Oleh sebab itu, HMPS mengecam keras segala bentuk tuduhan yang mengaitkan mahasiswa dengan anarkisme. HMPS dalam setiap gerakannya selalu berlandaskan dengan intelektual dan moral, serta menolak cara-cara kekerasan.
Sehingga, tuduhan kepemilikan bom molotov adalah sebuah fitnah keji dan upaya sistematis untuk melakukan kriminalisasi terhadap gerakan mahasiswa.
Sementara itu, terkait logo PKI yang dijadikan alat bukti, HMPS menolak adanya pendangkalan sejarah dan stigmatisasi.
Pasalnya keberadaan logo tersebut murni bertujuan sebagai diskursus akademik dan edukasi kesejarahan bagi mahasiswa baru 2024, bukan untuk menyebarkan ideologi terlarang.
Terkait kepemilikan smoked bomb, digunakan untuk memeriahkan acara penutupan orientasi mahasiswa baru pada 30 Agustus 2025.
Upaya untuk mengaitkan properti dengan tuduhan anarkisme adalah bukti bahwa aparat mencari-cari kesalahan dengan narasi yang dipaksakan.

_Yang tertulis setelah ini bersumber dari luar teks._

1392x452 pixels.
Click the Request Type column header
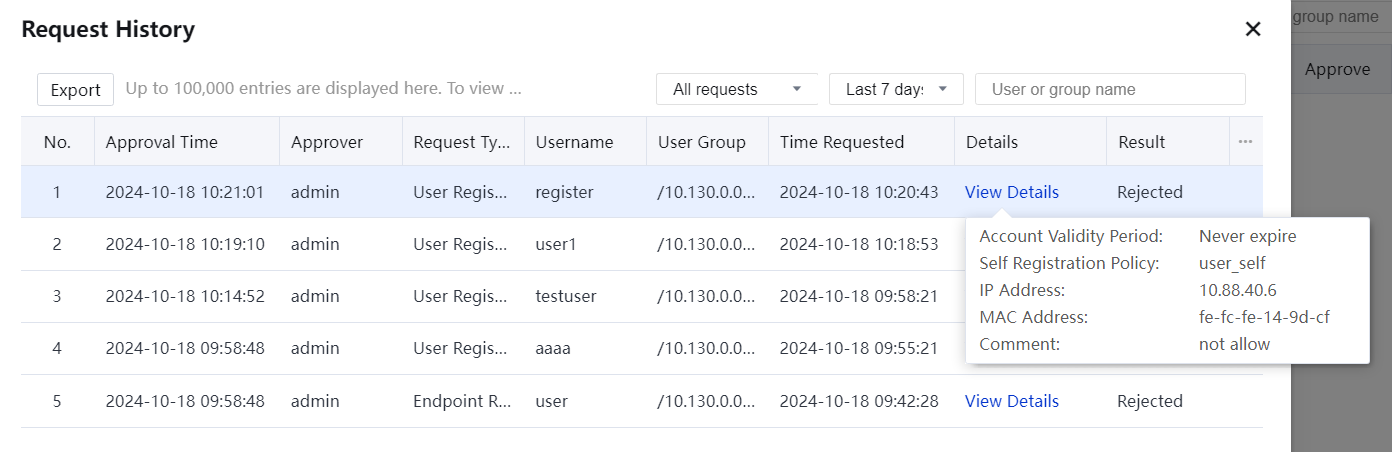461,142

Hal ini justru menjadi bentuk intimidasi yang bertujuan menciptakan citra buruk bagi seluruh aktivitas mahasiswa yang legal dan sah.

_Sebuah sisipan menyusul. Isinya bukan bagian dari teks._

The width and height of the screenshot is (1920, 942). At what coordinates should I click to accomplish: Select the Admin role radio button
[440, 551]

Lembaga Bantuan Hukum (LBH) Samarinda meminta polisi segera membebaskan empat mahasiswa Unmul yang ditahan. LBH menilai penahanan tidak tepat karena para mahasiswa tidak memiliki niat untuk menyiapkan molotov dan aksi.
Pernyataan LBH ini juga didukung oleh para netizen. Warganet membela para mahasiswa dengan menyerukan komentar yang menyasar kesalahan aparat kepolisian.
“Udah bener narasi hantu anarko, malah hantu PKI, basi banget. Bodoh kok gak kelar-kelar. Btw itu botol mulus2 bener,” ujar seorang warganet.
Baca Juga: Pasar Senen Bangkit! Aktivitas Kembali Normal Pasca Kerusuhan Mako Brimob
“Nuduh PKI >Rakit Molotov >Pake botol Bali Hai, premium lagi >Polisi tolol gk tau tupoksinya apa, mana ada simpatisan marxisme belinya miras diatas 50rb? Beli tuak warung madura aja kadang kasbon,” netter lain menimpali.
“Pokoknya kalo polisi pegang-pegang barbuk ga pake glove, itu artinya pelakunya juga mereka Ingat kasus Gamma,” timpal yang lain.